[Task directions]:
Rewrite these records with every "Open" changed to "Select" and everything else left the same. Leave the pictures out.

★ ★ ★ ★ ★ ★ ★

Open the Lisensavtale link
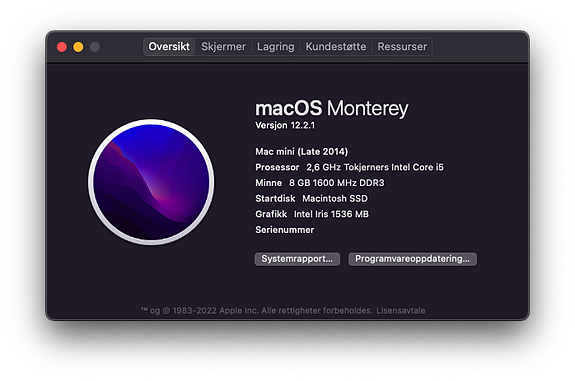 pyautogui.click(x=401, y=311)
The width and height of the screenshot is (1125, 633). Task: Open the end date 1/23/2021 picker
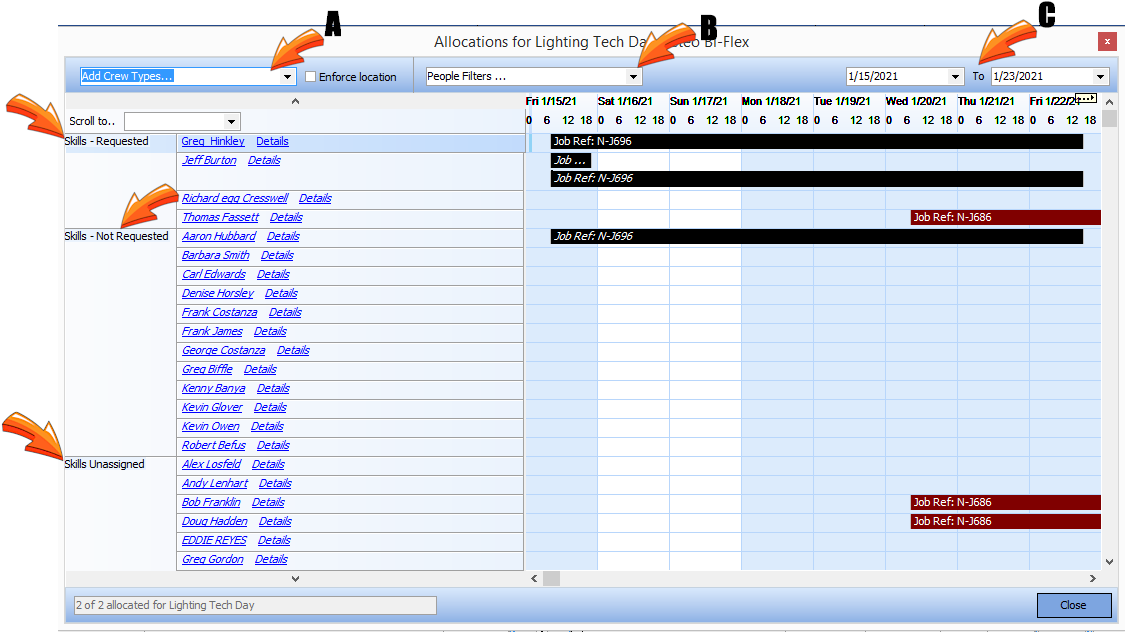coord(1101,77)
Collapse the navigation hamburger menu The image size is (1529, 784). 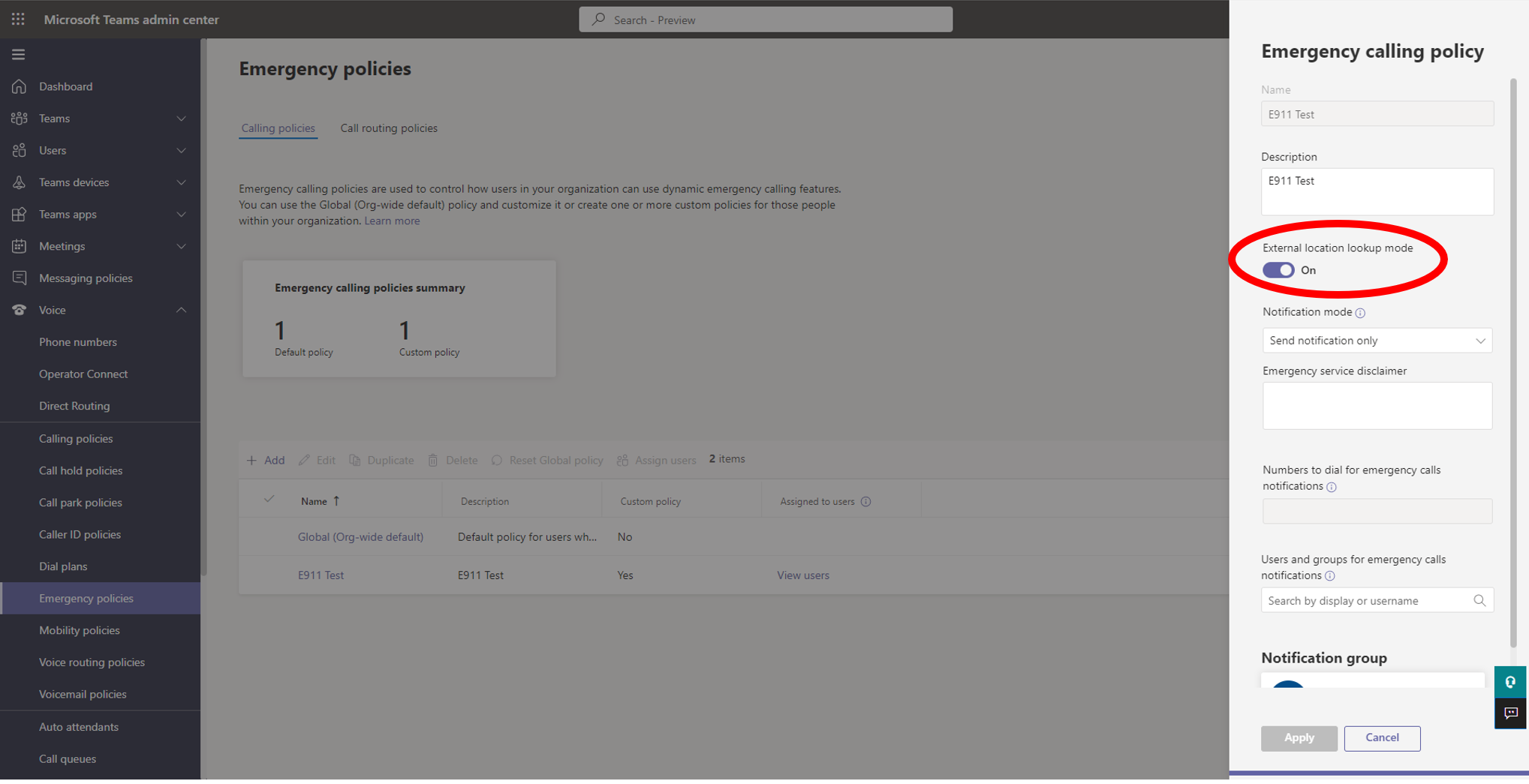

★ ★ ★ ★ ★ ★ ★

[Response]:
Select the Lisensavtale link
 pyautogui.click(x=401, y=311)
The width and height of the screenshot is (1125, 633). Task: Select the end date 1/23/2021 picker
coord(1101,77)
Collapse the navigation hamburger menu The image size is (1529, 784). 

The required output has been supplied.